Excerpts from a dataset:
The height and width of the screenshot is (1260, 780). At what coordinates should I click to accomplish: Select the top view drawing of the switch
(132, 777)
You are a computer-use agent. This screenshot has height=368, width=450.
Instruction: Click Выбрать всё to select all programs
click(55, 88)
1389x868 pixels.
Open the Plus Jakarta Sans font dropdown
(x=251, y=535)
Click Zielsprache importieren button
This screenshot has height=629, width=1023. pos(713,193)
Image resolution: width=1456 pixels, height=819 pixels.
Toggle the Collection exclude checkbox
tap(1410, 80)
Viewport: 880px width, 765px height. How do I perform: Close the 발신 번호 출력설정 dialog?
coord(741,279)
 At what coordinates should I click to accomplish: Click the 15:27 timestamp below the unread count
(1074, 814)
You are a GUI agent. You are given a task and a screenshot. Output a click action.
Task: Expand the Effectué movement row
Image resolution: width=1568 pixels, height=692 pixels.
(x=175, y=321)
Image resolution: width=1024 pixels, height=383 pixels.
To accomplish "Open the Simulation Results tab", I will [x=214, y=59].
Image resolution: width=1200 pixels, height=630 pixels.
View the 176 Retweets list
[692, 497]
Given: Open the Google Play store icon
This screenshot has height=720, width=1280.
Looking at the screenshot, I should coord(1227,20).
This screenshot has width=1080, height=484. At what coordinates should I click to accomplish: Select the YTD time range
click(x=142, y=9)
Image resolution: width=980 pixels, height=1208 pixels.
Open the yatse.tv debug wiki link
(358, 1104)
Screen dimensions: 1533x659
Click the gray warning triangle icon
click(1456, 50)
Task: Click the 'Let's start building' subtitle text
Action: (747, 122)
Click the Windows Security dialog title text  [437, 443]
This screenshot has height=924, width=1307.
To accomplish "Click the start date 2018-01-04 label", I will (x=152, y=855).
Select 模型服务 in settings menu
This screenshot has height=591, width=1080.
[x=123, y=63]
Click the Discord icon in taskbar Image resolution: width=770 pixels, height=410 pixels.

TASK GOAL ▸ Copy exactly. The range runs from the line containing "Select 模型服务 in settings menu" through the last line of the data.

SOLUTION FOR THIS TASK ▸
Select 模型服务 in settings menu
This screenshot has height=591, width=1080.
[x=123, y=63]
Click the Discord icon in taskbar Image resolution: width=770 pixels, height=410 pixels.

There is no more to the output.